======== TASK INPUT ========
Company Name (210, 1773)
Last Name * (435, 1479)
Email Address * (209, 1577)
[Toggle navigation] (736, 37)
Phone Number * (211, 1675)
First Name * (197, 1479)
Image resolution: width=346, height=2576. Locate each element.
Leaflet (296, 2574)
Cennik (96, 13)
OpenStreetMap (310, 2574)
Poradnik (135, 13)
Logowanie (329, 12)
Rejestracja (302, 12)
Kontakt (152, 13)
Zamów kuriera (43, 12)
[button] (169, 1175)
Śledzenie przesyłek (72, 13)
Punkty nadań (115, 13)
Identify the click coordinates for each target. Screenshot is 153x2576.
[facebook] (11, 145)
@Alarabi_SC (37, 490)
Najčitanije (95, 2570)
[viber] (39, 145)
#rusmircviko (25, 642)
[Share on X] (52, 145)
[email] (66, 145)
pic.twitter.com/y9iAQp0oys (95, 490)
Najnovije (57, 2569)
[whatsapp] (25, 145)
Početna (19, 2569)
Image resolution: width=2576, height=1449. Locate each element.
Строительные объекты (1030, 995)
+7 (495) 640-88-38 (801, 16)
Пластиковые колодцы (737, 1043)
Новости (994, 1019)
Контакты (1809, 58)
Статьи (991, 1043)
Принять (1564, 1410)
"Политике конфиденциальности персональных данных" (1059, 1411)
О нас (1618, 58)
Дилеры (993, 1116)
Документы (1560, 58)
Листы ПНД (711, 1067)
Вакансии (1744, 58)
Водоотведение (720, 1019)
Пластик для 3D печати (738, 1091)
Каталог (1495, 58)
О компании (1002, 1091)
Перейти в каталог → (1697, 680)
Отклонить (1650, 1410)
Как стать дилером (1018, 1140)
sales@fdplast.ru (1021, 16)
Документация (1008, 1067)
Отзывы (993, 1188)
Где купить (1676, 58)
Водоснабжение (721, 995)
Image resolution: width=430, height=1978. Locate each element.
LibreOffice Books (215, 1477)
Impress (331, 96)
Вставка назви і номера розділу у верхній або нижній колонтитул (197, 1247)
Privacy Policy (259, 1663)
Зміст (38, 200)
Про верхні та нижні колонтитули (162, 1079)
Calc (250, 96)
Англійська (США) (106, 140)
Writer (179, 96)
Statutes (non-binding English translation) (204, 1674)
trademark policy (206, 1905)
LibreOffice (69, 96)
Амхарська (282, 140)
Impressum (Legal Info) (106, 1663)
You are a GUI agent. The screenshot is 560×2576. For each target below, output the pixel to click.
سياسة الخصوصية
========
YOUR GOAL
Make an exact copy of the records.

ANSWER FOR THIS EXERCISE
Company Name (210, 1773)
Last Name * (435, 1479)
Email Address * (209, 1577)
[Toggle navigation] (736, 37)
Phone Number * (211, 1675)
First Name * (197, 1479)
Image resolution: width=346, height=2576. Locate each element.
Leaflet (296, 2574)
Cennik (96, 13)
OpenStreetMap (310, 2574)
Poradnik (135, 13)
Logowanie (329, 12)
Rejestracja (302, 12)
Kontakt (152, 13)
Zamów kuriera (43, 12)
[button] (169, 1175)
Śledzenie przesyłek (72, 13)
Punkty nadań (115, 13)
Identify the click coordinates for each target. Screenshot is 153x2576.
[facebook] (11, 145)
@Alarabi_SC (37, 490)
Najčitanije (95, 2570)
[viber] (39, 145)
#rusmircviko (25, 642)
[Share on X] (52, 145)
[email] (66, 145)
pic.twitter.com/y9iAQp0oys (95, 490)
Najnovije (57, 2569)
[whatsapp] (25, 145)
Početna (19, 2569)
Image resolution: width=2576, height=1449. Locate each element.
Строительные объекты (1030, 995)
+7 (495) 640-88-38 (801, 16)
Пластиковые колодцы (737, 1043)
Новости (994, 1019)
Контакты (1809, 58)
Статьи (991, 1043)
Принять (1564, 1410)
"Политике конфиденциальности персональных данных" (1059, 1411)
О нас (1618, 58)
Дилеры (993, 1116)
Документы (1560, 58)
Листы ПНД (711, 1067)
Вакансии (1744, 58)
Водоотведение (720, 1019)
Пластик для 3D печати (738, 1091)
Каталог (1495, 58)
О компании (1002, 1091)
Перейти в каталог → (1697, 680)
Отклонить (1650, 1410)
Как стать дилером (1018, 1140)
sales@fdplast.ru (1021, 16)
Документация (1008, 1067)
Отзывы (993, 1188)
Где купить (1676, 58)
Водоснабжение (721, 995)
Image resolution: width=430, height=1978. Locate each element.
LibreOffice Books (215, 1477)
Impress (331, 96)
Вставка назви і номера розділу у верхній або нижній колонтитул (197, 1247)
Privacy Policy (259, 1663)
Зміст (38, 200)
Про верхні та нижні колонтитули (162, 1079)
Calc (250, 96)
Англійська (США) (106, 140)
Writer (179, 96)
Statutes (non-binding English translation) (204, 1674)
trademark policy (206, 1905)
LibreOffice (69, 96)
Амхарська (282, 140)
Impressum (Legal Info) (106, 1663)
You are a GUI agent. The screenshot is 560×2576. For each target below, output the pixel to click.
سياسة الخصوصية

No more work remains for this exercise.